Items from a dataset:
-----

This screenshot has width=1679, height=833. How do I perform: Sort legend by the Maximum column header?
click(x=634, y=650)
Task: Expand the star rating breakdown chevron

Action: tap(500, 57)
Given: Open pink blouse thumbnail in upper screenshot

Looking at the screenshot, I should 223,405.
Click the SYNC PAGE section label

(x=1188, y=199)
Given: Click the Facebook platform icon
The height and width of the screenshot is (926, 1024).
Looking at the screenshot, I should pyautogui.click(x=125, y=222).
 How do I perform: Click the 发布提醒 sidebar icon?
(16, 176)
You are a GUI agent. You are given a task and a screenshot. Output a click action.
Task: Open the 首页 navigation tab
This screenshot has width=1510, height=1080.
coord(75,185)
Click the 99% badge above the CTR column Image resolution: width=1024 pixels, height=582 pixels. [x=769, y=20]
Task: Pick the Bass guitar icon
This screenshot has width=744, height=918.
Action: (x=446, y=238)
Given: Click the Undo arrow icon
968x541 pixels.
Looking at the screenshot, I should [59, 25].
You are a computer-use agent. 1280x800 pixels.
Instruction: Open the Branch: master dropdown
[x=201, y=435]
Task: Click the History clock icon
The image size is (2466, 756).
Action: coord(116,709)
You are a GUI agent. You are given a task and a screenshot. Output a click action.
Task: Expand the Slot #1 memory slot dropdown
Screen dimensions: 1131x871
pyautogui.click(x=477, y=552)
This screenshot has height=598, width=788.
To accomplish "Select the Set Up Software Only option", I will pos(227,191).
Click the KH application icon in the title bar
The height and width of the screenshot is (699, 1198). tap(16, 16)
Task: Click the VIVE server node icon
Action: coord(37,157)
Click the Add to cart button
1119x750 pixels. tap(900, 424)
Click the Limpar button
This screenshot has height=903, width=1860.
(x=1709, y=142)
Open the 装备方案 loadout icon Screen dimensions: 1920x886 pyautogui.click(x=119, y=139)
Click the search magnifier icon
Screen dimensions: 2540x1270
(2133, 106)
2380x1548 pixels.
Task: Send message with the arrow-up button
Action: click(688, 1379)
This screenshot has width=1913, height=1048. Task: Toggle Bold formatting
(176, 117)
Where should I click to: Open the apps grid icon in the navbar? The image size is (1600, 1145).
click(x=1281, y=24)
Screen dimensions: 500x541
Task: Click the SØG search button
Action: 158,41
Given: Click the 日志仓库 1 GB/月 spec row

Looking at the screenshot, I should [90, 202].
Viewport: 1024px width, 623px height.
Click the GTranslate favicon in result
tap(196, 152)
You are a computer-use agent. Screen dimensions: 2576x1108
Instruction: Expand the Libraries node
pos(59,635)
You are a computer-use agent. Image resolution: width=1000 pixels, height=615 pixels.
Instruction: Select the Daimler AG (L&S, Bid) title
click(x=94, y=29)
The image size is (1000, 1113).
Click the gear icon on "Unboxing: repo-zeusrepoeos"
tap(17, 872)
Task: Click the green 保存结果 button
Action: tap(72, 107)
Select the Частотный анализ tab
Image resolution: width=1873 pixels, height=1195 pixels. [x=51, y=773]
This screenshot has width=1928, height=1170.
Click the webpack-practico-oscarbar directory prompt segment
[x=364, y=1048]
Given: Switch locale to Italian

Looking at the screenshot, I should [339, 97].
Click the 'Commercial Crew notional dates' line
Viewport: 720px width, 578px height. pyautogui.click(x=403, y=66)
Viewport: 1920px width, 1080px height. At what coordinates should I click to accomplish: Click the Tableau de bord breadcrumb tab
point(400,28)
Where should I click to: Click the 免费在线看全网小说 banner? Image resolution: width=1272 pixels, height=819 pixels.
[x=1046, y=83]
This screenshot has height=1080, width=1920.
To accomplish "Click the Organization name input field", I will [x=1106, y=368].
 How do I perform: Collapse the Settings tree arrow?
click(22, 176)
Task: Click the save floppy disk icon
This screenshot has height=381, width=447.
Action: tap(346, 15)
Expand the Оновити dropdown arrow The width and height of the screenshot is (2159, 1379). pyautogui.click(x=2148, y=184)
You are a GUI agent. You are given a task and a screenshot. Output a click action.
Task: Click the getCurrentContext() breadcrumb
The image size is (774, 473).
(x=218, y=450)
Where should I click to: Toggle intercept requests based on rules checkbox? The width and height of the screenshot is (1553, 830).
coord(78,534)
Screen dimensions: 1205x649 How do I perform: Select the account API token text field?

-----

Reproduce every entry above without changing a single character.

This screenshot has width=1679, height=833. How do I perform: Sort legend by the Maximum column header?
click(x=634, y=650)
Task: Expand the star rating breakdown chevron

Action: tap(500, 57)
Given: Open pink blouse thumbnail in upper screenshot

Looking at the screenshot, I should 223,405.
Click the SYNC PAGE section label

(x=1188, y=199)
Given: Click the Facebook platform icon
The height and width of the screenshot is (926, 1024).
Looking at the screenshot, I should pyautogui.click(x=125, y=222).
 How do I perform: Click the 发布提醒 sidebar icon?
(16, 176)
You are a GUI agent. You are given a task and a screenshot. Output a click action.
Task: Open the 首页 navigation tab
This screenshot has width=1510, height=1080.
coord(75,185)
Click the 99% badge above the CTR column Image resolution: width=1024 pixels, height=582 pixels. [x=769, y=20]
Task: Pick the Bass guitar icon
This screenshot has width=744, height=918.
Action: (x=446, y=238)
Given: Click the Undo arrow icon
968x541 pixels.
Looking at the screenshot, I should [59, 25].
You are a computer-use agent. 1280x800 pixels.
Instruction: Open the Branch: master dropdown
[x=201, y=435]
Task: Click the History clock icon
The image size is (2466, 756).
Action: coord(116,709)
You are a GUI agent. You are given a task and a screenshot. Output a click action.
Task: Expand the Slot #1 memory slot dropdown
Screen dimensions: 1131x871
pyautogui.click(x=477, y=552)
This screenshot has height=598, width=788.
To accomplish "Select the Set Up Software Only option", I will pos(227,191).
Click the KH application icon in the title bar
The height and width of the screenshot is (699, 1198). tap(16, 16)
Task: Click the VIVE server node icon
Action: coord(37,157)
Click the Add to cart button
1119x750 pixels. tap(900, 424)
Click the Limpar button
This screenshot has height=903, width=1860.
(x=1709, y=142)
Open the 装备方案 loadout icon Screen dimensions: 1920x886 pyautogui.click(x=119, y=139)
Click the search magnifier icon
Screen dimensions: 2540x1270
(2133, 106)
2380x1548 pixels.
Task: Send message with the arrow-up button
Action: click(688, 1379)
This screenshot has width=1913, height=1048. Task: Toggle Bold formatting
(176, 117)
Where should I click to: Open the apps grid icon in the navbar? The image size is (1600, 1145).
click(x=1281, y=24)
Screen dimensions: 500x541
Task: Click the SØG search button
Action: 158,41
Given: Click the 日志仓库 1 GB/月 spec row

Looking at the screenshot, I should [90, 202].
Viewport: 1024px width, 623px height.
Click the GTranslate favicon in result
tap(196, 152)
You are a computer-use agent. Screen dimensions: 2576x1108
Instruction: Expand the Libraries node
pos(59,635)
You are a computer-use agent. Image resolution: width=1000 pixels, height=615 pixels.
Instruction: Select the Daimler AG (L&S, Bid) title
click(x=94, y=29)
The image size is (1000, 1113).
Click the gear icon on "Unboxing: repo-zeusrepoeos"
tap(17, 872)
Task: Click the green 保存结果 button
Action: tap(72, 107)
Select the Частотный анализ tab
Image resolution: width=1873 pixels, height=1195 pixels. [x=51, y=773]
This screenshot has width=1928, height=1170.
Click the webpack-practico-oscarbar directory prompt segment
[x=364, y=1048]
Given: Switch locale to Italian

Looking at the screenshot, I should [339, 97].
Click the 'Commercial Crew notional dates' line
Viewport: 720px width, 578px height. pyautogui.click(x=403, y=66)
Viewport: 1920px width, 1080px height. At what coordinates should I click to accomplish: Click the Tableau de bord breadcrumb tab
point(400,28)
Where should I click to: Click the 免费在线看全网小说 banner? Image resolution: width=1272 pixels, height=819 pixels.
[x=1046, y=83]
This screenshot has height=1080, width=1920.
To accomplish "Click the Organization name input field", I will [x=1106, y=368].
 How do I perform: Collapse the Settings tree arrow?
click(22, 176)
Task: Click the save floppy disk icon
This screenshot has height=381, width=447.
Action: tap(346, 15)
Expand the Оновити dropdown arrow The width and height of the screenshot is (2159, 1379). pyautogui.click(x=2148, y=184)
You are a GUI agent. You are given a task and a screenshot. Output a click action.
Task: Click the getCurrentContext() breadcrumb
The image size is (774, 473).
(x=218, y=450)
Where should I click to: Toggle intercept requests based on rules checkbox? The width and height of the screenshot is (1553, 830).
coord(78,534)
Screen dimensions: 1205x649 How do I perform: Select the account API token text field?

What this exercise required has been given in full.